## Data entries
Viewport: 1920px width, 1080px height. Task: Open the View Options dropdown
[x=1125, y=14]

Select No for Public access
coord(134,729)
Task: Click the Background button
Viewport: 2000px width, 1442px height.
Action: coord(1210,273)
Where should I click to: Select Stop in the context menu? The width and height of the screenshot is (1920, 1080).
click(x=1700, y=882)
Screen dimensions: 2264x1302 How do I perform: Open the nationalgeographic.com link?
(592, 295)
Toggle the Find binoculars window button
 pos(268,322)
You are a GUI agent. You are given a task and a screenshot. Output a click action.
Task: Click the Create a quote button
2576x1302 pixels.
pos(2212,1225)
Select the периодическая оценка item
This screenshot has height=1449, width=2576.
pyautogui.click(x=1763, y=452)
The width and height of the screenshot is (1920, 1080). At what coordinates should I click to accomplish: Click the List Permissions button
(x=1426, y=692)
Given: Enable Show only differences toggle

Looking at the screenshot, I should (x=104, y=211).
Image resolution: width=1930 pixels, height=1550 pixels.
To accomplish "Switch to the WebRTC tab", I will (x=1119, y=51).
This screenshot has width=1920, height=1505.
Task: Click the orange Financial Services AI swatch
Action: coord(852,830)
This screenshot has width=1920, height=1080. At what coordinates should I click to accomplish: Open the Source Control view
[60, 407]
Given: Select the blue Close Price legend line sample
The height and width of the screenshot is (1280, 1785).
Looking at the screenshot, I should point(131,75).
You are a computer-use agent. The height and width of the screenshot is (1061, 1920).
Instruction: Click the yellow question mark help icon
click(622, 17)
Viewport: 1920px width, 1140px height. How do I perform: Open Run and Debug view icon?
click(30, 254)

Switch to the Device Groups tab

## TASK TO COMPLETE
In the entries above, how many lines hold the word "agent"? State the number and nothing else.

## WRITTEN SOLUTION
2